I actually trained it with about half the European languages/dialects (plus a smattering of others, that I could get easy ASCII versions of, outside the "latin-inspired" family; but also including roman numerals of I..XII for fun!) to get it to the stage of having boiled down every correct input from the training set through the almost inpenetrable (but surprisingly compact) 'recipe' of turning month-names into month-numbers. Then I tried it on the non-training languages I'd held in reserve (the 'other half' of European languages, plus other external oddities) to see if it was good enough to continue the language-agnostic 'comprehension' of case-insensitive and abbreviation-tolerant conversion to numbers in the right ballpark. (Of course, I also set it non-month words. I'd not forced it to reject "byzanteum" or "Hawai'i" or "Canol y dref", nor even constrain them to either within or without the 1..12 range of output. I figured that adding "infallable rejection of invalid inputs" was going to add a lot more iterations to the training period, so let it slide... But the post-training tests might have given interesting differences between a "quiet" month and "quite" a month, for example.)
I can't recall whether I did this before or after I learnt of the similar attempt to 'evolve' a colour-name-to-RGB-triple converter (as an alternative to a hand-crafted, and fuzzy-match-enhanced, direct look-up table) that could (apparently) do wonders with distinguishing/converging "reddish brown", "brownish-red", "red-brown-yellow", "mucky red", etc, or that sort of thing. And would also have a good go at "tired", "tractor", "liquid" or "Leicester" (obviously just the cast-off 'remnants' of whatever the more positive hue-matching targets left one you started using/allowing Garbage In/Garbage Out). You might still find published descriptions of this attempt (or one or more of them), but my own month-converter was never actually so publically described (this might be the most thorough summary of it, outside of the close circles I thought might be interested in when I originally did it).
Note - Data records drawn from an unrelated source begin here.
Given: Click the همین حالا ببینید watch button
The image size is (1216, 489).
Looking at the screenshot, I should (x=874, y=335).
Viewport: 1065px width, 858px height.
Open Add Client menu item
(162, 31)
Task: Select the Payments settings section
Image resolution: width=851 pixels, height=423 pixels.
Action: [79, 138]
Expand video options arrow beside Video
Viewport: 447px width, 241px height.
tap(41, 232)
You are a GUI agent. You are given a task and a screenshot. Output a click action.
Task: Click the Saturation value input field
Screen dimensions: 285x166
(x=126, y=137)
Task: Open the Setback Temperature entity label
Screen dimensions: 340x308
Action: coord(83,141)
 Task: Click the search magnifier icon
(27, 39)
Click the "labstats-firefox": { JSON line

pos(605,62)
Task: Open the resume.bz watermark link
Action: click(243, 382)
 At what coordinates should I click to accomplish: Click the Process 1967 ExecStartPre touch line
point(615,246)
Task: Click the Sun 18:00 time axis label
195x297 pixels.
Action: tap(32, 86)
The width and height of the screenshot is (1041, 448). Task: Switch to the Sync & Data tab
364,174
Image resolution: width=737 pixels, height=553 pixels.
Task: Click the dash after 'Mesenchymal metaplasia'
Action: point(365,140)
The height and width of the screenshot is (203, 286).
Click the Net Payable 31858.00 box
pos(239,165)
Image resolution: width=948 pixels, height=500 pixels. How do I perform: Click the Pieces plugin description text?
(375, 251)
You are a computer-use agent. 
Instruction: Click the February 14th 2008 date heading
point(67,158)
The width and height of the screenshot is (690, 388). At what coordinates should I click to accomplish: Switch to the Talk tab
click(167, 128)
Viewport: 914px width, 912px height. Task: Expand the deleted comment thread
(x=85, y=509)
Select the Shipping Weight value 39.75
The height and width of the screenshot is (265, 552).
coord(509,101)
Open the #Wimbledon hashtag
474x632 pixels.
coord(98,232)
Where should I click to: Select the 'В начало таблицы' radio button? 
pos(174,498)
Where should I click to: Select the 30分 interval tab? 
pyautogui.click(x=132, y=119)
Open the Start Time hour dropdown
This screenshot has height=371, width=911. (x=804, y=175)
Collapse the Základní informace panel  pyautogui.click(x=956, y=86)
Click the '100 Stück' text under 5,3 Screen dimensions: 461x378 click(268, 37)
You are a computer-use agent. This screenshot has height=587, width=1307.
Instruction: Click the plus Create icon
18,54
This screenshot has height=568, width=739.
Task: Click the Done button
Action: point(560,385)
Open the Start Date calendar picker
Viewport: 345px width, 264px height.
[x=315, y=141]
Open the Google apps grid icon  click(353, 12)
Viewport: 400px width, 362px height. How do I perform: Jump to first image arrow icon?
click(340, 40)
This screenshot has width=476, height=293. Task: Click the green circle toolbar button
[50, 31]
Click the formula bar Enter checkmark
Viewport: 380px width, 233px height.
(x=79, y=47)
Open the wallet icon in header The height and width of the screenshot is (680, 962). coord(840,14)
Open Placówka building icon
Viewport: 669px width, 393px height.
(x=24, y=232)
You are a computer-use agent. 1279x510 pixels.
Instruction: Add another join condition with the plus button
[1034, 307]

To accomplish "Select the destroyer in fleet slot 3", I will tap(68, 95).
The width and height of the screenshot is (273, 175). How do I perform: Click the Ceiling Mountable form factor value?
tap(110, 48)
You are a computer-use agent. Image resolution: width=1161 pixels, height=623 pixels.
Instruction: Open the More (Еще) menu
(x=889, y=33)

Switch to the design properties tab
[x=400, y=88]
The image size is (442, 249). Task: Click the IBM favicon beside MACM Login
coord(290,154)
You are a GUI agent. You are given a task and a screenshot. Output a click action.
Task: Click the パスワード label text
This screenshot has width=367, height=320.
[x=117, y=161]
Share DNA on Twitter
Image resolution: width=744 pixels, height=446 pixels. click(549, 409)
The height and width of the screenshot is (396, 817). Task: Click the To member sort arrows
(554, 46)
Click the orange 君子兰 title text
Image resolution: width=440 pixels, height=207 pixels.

Anyway, back (a bit) on subject, I knew I could get it to return "NaM" (i.e. an output for Not a Month), or even get it to refuse to say anything if Month=2 and (separately, but adjacent in the input) day number was greater than 29, but I would have had it work that out itself (at increased training time with excessive negative feedback on known bad examples) rather than starve it of a subset of training/working data by having to imagine all possible wrongness-scenarios and applying hard filters.
Not that I claim to be aufait with modenr GPT-like methodology, but it really can't be that much more complicated, just far higher volume with a vastly larger phase-space and much more massive 'working memory'/etc.